# Consigne:
Recopiez à l'identique le passage de la page sur le Lapin agile qui va de « Corneille et fille » jusqu'à « brun que noir. » inclus.

+++ Page

Au commencement était le lapin. Sauté, en gibelotte, il constituait le mets choisi des guinguettes, au faubourg, et leur enseigne : à Belleville, sur celle du Lapin vengeur, le léporidé flinguait le cuistot ; à Montmartre, en chapeau claque huit reflets, une bouteille chapardée à la patte, il s’échappait de la casserole, Lapin agile autant qu’à Gill. Le célèbre caricaturiste en était l’auteur, Gill pinxit, moins d’une dizaine d’années après la Commune.
Corneille et fille à Berthe au Lapin agile
A la Belle Époque, c’était le père Frédé, ou plutôt Berthe, qui fricassait l’animal rue des Saules : son bonhomme avait trop fournie une barbe dont les poils auraient gâté la sauce, mais qui ne le gênait pas pour la guitare. Au Bateau-Lavoir, rue Ravignan, Picasso en était à sa période bleue, la fille de Berthe en fit les frais, et une corneille, vue comme elle dans l’estaminet : le visage émacié, rentré dans des épaules maigres, effleure en même temps que la main un plumage plus brun que noir.

++++++
+++ Données enregistrées

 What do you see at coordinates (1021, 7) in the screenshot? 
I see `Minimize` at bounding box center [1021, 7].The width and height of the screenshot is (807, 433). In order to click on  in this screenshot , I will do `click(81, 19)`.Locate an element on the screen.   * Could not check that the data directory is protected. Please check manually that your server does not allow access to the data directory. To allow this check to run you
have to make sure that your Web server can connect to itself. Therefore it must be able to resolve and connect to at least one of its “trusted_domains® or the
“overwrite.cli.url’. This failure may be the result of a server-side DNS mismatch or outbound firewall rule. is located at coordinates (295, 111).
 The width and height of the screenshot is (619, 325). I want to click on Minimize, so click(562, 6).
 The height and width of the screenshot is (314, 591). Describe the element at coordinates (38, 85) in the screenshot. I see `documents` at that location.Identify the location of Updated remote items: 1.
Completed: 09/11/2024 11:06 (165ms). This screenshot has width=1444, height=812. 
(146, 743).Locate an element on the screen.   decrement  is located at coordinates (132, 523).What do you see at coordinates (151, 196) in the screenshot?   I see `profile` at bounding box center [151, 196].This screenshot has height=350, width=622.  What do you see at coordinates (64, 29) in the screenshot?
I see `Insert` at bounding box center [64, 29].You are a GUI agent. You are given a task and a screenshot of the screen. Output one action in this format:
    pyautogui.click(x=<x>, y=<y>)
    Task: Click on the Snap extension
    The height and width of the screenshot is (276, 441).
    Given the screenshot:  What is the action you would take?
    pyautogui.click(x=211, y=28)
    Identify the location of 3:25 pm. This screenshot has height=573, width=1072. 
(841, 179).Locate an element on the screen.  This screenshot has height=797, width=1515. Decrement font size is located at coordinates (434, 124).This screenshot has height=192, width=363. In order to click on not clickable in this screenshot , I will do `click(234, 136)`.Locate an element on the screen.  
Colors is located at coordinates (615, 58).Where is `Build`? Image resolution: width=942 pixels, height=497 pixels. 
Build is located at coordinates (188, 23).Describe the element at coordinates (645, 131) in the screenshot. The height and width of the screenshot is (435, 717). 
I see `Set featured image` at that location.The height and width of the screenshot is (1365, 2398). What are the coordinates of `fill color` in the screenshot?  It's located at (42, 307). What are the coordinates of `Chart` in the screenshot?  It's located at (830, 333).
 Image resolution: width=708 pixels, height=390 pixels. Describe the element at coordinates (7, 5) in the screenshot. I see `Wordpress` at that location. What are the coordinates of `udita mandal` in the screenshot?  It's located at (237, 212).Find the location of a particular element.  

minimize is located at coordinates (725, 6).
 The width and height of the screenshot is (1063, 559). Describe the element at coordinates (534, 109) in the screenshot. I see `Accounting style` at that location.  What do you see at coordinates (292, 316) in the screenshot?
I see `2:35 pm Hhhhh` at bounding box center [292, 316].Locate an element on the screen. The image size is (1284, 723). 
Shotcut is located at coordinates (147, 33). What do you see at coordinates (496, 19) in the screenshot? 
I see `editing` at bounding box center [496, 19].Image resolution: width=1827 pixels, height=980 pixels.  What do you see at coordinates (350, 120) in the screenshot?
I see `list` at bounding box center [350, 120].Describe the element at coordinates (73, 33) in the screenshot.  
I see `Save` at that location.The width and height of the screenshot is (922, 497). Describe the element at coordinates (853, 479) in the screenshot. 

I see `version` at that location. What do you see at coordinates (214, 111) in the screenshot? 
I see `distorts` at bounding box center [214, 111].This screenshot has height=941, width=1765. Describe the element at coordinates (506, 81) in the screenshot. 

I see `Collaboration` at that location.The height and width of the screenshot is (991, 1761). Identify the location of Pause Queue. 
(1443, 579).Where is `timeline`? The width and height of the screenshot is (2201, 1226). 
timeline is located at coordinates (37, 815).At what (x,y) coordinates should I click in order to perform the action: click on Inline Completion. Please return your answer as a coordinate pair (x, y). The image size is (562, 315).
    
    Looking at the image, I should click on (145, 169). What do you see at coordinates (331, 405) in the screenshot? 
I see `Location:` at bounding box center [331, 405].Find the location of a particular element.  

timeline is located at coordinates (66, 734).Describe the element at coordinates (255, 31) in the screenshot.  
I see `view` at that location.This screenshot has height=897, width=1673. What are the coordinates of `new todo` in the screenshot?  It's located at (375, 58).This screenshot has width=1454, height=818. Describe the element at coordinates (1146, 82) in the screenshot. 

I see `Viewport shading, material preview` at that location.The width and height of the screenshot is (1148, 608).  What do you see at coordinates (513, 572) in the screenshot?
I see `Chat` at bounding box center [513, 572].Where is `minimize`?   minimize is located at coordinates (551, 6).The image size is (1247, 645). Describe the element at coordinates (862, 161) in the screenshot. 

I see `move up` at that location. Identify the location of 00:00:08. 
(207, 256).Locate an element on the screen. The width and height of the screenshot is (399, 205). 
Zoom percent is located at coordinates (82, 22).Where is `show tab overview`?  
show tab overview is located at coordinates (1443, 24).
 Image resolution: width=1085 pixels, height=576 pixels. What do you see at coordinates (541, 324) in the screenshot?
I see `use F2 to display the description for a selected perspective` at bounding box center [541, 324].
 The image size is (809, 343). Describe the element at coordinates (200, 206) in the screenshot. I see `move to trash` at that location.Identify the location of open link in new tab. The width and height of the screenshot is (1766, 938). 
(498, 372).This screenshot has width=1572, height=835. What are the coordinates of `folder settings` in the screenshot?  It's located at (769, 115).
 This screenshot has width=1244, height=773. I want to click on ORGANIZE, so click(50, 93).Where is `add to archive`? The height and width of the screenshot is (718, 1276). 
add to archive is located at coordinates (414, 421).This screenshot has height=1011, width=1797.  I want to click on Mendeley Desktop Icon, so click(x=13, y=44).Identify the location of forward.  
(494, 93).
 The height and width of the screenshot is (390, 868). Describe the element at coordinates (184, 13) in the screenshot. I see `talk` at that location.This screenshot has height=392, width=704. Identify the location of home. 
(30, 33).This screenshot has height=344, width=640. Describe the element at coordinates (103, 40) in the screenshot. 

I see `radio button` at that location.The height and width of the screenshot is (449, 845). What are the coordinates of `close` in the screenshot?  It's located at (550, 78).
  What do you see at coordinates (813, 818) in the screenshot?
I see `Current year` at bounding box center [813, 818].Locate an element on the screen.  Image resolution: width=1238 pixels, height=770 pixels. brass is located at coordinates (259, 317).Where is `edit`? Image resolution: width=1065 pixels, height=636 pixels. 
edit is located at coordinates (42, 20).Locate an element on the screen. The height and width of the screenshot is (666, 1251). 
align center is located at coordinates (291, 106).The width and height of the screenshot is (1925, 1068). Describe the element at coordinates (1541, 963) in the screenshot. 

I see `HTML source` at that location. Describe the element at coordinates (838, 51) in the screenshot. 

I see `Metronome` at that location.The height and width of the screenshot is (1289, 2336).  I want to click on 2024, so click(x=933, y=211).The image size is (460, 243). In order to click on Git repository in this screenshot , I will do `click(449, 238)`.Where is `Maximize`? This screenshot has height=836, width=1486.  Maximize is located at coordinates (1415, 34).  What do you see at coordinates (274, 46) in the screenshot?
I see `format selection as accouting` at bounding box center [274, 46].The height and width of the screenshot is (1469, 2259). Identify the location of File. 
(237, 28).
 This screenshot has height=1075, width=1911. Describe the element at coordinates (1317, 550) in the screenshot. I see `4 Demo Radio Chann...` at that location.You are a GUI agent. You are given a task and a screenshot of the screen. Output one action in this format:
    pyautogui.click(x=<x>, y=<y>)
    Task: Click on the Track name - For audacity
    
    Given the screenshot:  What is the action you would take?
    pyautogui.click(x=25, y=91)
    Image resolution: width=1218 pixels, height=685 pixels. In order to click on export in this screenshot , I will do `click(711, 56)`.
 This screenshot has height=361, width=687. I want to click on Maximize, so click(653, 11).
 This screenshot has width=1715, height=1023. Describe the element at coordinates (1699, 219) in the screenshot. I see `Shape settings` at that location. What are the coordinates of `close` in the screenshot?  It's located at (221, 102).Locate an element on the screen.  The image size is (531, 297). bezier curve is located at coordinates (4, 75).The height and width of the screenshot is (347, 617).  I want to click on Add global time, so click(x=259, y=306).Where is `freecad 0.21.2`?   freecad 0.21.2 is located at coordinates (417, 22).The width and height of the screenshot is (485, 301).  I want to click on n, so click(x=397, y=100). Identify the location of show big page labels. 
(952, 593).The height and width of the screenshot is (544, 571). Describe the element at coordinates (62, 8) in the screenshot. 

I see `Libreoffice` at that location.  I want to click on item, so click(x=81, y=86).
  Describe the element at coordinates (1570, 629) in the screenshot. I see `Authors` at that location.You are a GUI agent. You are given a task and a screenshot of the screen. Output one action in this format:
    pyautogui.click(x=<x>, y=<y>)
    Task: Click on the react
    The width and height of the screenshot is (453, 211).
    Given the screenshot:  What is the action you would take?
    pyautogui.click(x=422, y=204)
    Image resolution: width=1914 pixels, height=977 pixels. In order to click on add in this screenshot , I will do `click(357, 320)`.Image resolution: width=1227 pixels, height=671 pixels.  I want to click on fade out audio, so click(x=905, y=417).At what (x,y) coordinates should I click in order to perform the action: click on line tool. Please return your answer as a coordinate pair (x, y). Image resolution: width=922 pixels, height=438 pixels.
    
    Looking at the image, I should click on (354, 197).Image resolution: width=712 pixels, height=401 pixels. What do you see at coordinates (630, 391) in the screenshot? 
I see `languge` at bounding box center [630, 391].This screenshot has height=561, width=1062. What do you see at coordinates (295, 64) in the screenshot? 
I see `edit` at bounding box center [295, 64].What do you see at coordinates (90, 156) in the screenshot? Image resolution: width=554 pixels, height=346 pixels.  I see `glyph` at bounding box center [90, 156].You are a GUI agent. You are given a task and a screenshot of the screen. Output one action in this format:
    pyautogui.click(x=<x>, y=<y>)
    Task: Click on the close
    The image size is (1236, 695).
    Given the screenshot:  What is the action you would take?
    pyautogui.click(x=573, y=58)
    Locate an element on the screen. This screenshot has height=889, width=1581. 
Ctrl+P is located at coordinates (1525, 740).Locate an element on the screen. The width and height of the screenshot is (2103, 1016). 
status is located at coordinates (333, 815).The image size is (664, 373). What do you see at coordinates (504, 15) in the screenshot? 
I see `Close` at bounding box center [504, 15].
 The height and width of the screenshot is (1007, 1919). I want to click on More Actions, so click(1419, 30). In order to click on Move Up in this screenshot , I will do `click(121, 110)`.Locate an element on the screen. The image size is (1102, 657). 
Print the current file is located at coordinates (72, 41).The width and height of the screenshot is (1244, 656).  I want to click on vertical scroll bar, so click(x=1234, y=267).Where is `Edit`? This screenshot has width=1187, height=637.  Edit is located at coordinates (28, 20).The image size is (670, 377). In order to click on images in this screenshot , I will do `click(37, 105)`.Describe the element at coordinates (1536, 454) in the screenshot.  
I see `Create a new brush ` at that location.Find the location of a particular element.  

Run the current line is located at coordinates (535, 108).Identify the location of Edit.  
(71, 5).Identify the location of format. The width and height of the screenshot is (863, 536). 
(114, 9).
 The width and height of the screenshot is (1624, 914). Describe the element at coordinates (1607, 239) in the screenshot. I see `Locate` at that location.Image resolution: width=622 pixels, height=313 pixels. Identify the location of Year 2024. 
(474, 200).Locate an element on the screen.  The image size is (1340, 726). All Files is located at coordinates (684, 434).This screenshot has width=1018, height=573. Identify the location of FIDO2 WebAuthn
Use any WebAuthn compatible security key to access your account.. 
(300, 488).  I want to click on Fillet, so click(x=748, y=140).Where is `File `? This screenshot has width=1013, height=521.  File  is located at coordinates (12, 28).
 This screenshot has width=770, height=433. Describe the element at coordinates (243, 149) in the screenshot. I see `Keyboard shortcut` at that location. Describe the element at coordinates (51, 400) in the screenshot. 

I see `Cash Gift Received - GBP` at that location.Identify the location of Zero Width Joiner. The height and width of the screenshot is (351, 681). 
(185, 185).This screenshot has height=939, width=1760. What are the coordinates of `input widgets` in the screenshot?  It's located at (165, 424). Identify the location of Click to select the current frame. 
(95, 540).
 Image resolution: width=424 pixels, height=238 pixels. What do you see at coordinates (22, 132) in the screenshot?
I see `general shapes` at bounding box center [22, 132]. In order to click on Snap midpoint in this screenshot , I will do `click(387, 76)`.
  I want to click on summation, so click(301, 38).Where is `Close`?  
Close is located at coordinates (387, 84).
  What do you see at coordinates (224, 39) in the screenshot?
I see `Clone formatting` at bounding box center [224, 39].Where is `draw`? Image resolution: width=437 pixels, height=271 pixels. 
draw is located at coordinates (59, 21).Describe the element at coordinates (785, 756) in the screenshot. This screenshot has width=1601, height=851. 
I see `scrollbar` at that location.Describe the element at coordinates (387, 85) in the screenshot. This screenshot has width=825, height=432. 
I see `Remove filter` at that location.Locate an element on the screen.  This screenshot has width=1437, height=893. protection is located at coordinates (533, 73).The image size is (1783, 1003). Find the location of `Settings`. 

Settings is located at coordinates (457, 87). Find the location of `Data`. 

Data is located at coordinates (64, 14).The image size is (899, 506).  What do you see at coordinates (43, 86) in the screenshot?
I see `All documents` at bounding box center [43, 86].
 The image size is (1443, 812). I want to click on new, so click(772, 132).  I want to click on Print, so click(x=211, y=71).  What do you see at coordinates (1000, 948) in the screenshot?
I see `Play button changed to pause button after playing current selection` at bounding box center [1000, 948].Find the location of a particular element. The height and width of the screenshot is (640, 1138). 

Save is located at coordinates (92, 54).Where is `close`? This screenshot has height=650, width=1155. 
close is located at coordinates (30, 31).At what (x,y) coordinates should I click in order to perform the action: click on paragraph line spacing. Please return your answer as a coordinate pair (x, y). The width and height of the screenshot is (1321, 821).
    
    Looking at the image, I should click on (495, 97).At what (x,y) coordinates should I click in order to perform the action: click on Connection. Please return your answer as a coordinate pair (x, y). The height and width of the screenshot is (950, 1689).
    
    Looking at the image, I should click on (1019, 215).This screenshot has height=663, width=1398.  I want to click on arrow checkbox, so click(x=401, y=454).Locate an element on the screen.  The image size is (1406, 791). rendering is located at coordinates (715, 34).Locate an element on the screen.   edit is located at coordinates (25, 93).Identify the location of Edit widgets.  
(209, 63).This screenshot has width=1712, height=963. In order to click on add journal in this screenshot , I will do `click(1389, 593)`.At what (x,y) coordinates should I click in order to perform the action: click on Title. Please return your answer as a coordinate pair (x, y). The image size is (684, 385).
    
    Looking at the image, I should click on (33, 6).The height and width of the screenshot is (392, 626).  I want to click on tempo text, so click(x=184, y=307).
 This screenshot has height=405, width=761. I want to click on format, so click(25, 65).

++++++

# Corrigé:
Corneille et fille à Berthe au Lapin agile
A la Belle Époque, c’était le père Frédé, ou plutôt Berthe, qui fricassait l’animal rue des Saules : son bonhomme avait trop fournie une barbe dont les poils auraient gâté la sauce, mais qui ne le gênait pas pour la guitare. Au Bateau-Lavoir, rue Ravignan, Picasso en était à sa période bleue, la fille de Berthe en fit les frais, et une corneille, vue comme elle dans l’estaminet : le visage émacié, rentré dans des épaules maigres, effleure en même temps que la main un plumage plus brun que noir.